The death toll on Sunday also exceeded the number killed in 1966 by a student at the University of Texas at Austin, Charles Whitman, who opened fire from the school’s clock tower in a day of violence in that ultimately killed 17.
And the shooting on Sunday occurred more than two years after Dylann S. Roof opened fire at Emanuel African Methodist Episcopal Church in Charleston, S.C., in June 2015, killing nine people, including the pastor. The motive in that attack was racial hatred — Mr. Roof, a white supremacist, plotted an assault on a black congregation — but no motive has been established by the authorities in the shooting in Sutherland Springs. The First Baptist Church is predominantly white, and Mr. Kelley is white.
The authorities said Mr. Kelley used an Ruger AR-15 variant — a knockoff of the standard service rifle carried by the American military for roughly half a century.


Almost all AR-15 variants legally sold in the United States fire only semiautomatically, and were covered by the federal assault weapons ban that went into effect in 1994. Since the ban expired in 2004, the weapons have been legal to sell or possess in much of the United States and sales of AR-15s have surged.
Ruger’s AR-15s made for civilian markets sell for about $500 to $900, depending on the model.
Mr. Kelley grew up in New Braunfels, in his parents’ nearly $1 million home, and was married in 2014. Why he chose to attack a church 30 miles away is one of the questions that remained unanswered.
Sutherland Springs in Wilson County is about 34 miles east of downtown San Antonio, in a slow-paced region where church-going is a common part of the Sunday routine. The church marquee on Sunday needed updating from last week, reading, “Join Us, Fall Fest, Oct 31, 6 to 8 PM.”
The unincorporated community has a population that numbers in the low hundreds — the 2000 census was 362, according to the Texas State Historical Association. The preliminary death toll would amount to about 7 percent of that population.





Joseph Silva, 49, who lives about five miles northeast of Sutherland Springs, said the police had instructed his family and neighbors to stay indoors. He described Sutherland Springs as “a one-blinking-light town.”
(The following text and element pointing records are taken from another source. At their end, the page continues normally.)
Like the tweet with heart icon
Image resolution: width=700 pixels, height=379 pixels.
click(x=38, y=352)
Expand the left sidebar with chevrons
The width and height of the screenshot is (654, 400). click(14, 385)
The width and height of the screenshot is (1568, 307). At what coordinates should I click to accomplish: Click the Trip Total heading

“There is a gas station and a post office,” he said. “That’s about all there really is.”
Mr. Silva said he had been approached by a woman who said she had two loved ones at the church who were shot. “There are a number of individuals just weeping and just wanted to know what’s happened to their loved ones,” he said. “Everybody is pretty grief-stricken. Everyone’s worried.”
Hours after the shootings, the one-story church was sealed off to reporters, with yellow tape posted around the church grounds. Far beyond the town, the shooting shocked people throughout Texas, a state that is home to some of the biggest churches in the country.
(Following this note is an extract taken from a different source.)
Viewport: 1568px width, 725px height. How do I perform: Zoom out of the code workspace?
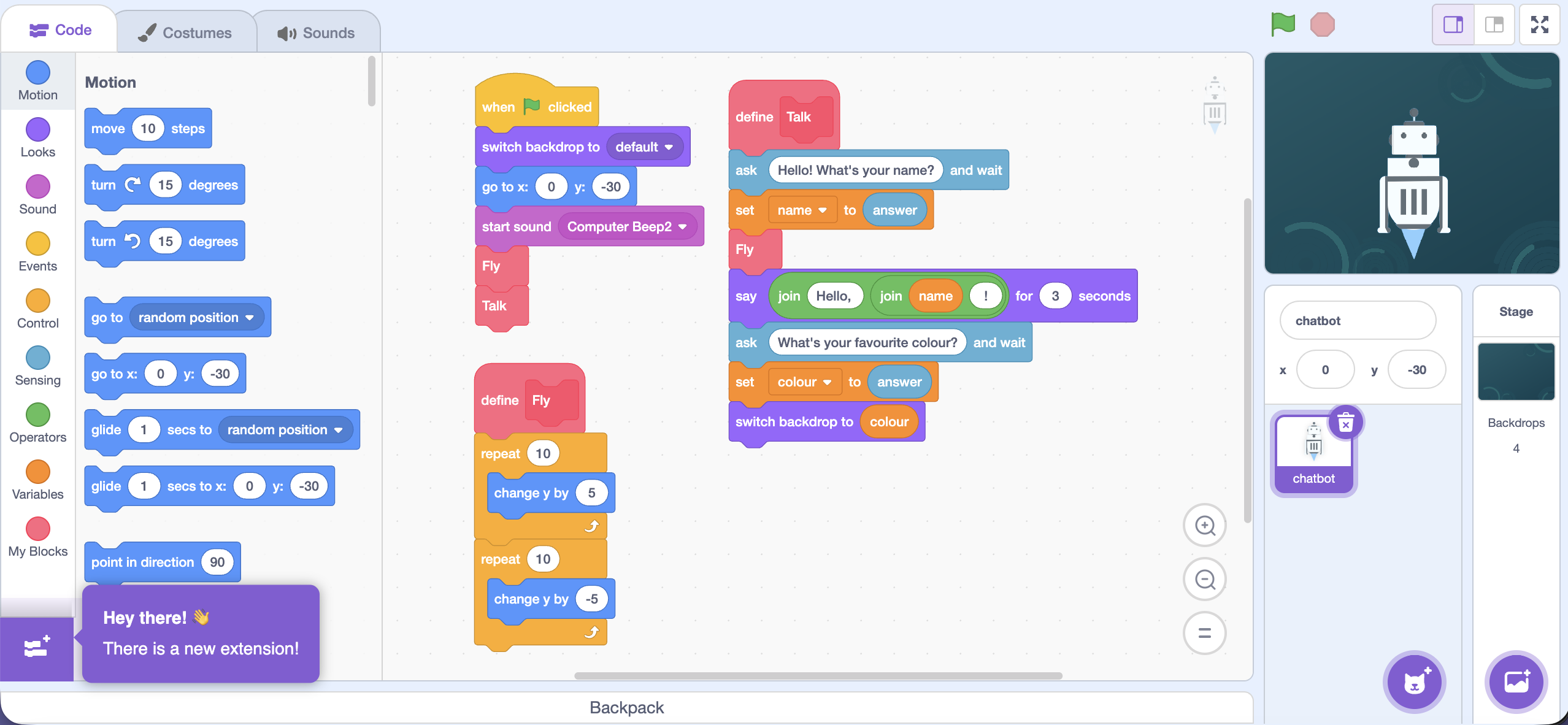click(1204, 580)
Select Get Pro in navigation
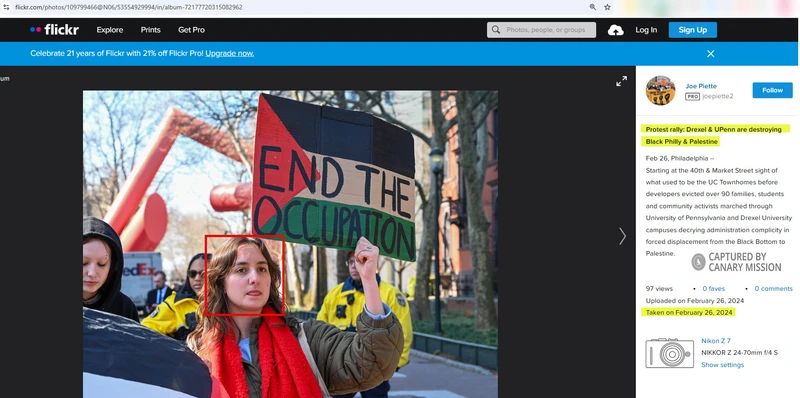The height and width of the screenshot is (398, 800). click(x=191, y=30)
The First Baptist Church of La Vernia, about seven miles away, wrote on Facebook that it would open its doors from 5 to 7 p.m. “There will be pastors and leaders present to pray with you or to talk, and the altar will be open for us to fall at the feet of Jesus,” the church wrote.
First Baptist is a little church, albeit a tech-savvy one. The service at the church last Sunday was posted on YouTube, one of several posted there. Videos posted online show lyrics to the hymns appearing on television screens with parishioners playing electric guitars and a sign language interpreter translating the songs.
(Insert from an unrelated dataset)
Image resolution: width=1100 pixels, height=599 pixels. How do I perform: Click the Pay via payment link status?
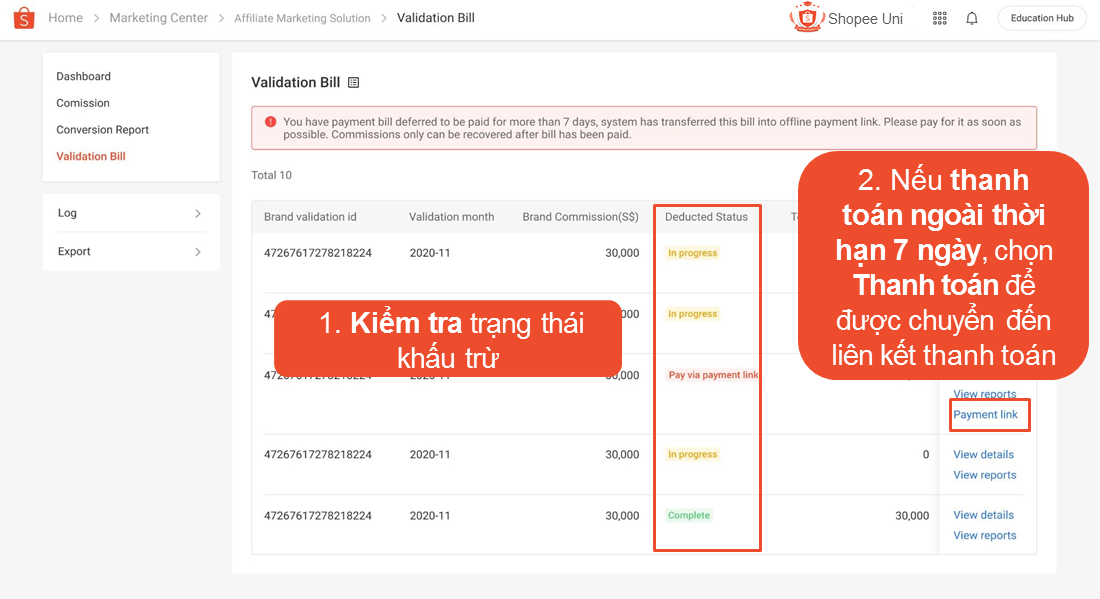(x=713, y=375)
The video of last Sunday’s service begins with a rendition of a song called “Happiness Is the Lord.” Then the pastor, Frank Pomeroy, told his parishioners — 20 to 30 were visible in the video — to walk around the room and “shake somebody’s hand.”
“Tell them it’s good to see them in God’s house this morning,” Pastor Pomeroy said.



10-29-2017 - Proverbs 3 - You Don't Need Training Wheels, You Need Christ! Video by First Baptist Church of Sutherland Springs, Texas

Correction: November 5, 2017
An earlier version of this article misspelled the surname of a Wilson County commissioner. He is Albert Gamez Jr., not Gamaz.